Former Deputy Governor of the Central Bank of Nigeria, Kingsley Moghalu, has revealed how the bank was able to keep the naira stable versus the dollar for five years, from 2009 to 2014.
During an interview with PUNCH, Moghalu, who served as the top bank’s deputy governor from 2009 to 2014, stated this.
Nigeria has struggled with a falling naira in recent years, which Moghalu, a member of the Advisory Council of the Official Monetary and Financial Institutions Forum, believes may be reversed with the appropriate reforms and policies.
Speculators’ activities and the apex bank’s lack of autonomy, according to Moghalu, are to blame for the naira’s downward trend. During that time, he said, the apex bank worked on restoring investor trust.
He said, “We worked very hard on the matter of the exchange rate because we wanted to create a very investment-friendly climate for both local and foreign investors in the Nigerian economy and we knew that one of the keys to that was a stable exchange rate”.
“So, we made sure that you could bring in your money for investment in Nigeria and take it out, 100 per cent, it’s yours, with no real complications, that gave investors’ confidence”.
“We, of course, had high oil prices at that time which also was helpful. So, the reserves were never really above the early 40s, in terms of billions of dollars”.
Moghalu, a previous presidential contender for the Young Progressive Party in the 2019 race, said the apex bank’s leadership made many steps to clean up the system by implementing reforms that stabilized and opened up the economy to business.

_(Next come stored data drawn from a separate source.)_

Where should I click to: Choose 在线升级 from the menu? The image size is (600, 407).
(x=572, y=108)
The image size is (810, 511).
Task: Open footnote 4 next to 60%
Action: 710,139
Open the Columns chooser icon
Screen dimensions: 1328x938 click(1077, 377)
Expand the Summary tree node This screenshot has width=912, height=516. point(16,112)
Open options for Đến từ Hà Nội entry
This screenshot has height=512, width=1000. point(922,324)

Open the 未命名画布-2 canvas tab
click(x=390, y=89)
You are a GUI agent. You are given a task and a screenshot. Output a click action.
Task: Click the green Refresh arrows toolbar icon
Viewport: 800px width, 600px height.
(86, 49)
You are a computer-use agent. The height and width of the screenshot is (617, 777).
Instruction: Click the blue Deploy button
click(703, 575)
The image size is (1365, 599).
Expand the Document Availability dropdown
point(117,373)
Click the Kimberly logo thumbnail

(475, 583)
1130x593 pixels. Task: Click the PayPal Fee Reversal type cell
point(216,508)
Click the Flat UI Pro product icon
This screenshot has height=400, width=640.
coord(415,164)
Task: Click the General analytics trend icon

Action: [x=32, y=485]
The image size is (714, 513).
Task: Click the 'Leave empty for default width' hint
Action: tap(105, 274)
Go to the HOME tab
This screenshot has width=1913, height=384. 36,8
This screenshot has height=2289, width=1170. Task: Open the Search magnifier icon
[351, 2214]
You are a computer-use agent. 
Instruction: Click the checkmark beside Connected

“It was just the way we managed the Central Bank’s responsibilities in the economy in general – the banking reforms that we did; we cleaned out the system, we stabilised it and we opened it up for business”.
He cited the creation of the Bank Verification Number and the acceptance of technologies such as payment systems as examples of their many accomplishments.
“We laid the foundation for the fintech boom that we are enjoying today. We introduced a lot of payment system innovations like the Bank Verification Number when I was deputy governor of operations and responsible for the payment system reforms”.
“It’s a whole set of factors that contributed to our success,” he added.
From June 2009 to February 2014, Moghalu served as a deputy to Sanusi Lamido Sanusi, the then-CBN Governor.
Both Sanusi and Moghalu commanded the apex bank under the administrations of late President Umaru Yar’adua and then-President Goodluck Jonathan. The naira stayed constant at around N150/$1 during this time.
The naira, on the other hand, has been on an unexpected downward trajectory since the start of the present administration of Muhammadu Buhari (retd.) and the leadership of Godwin Emefiele as CBN Governor. At the I&E FX Window, the CBN’s only official rate, the naira is now trading at around N412/$.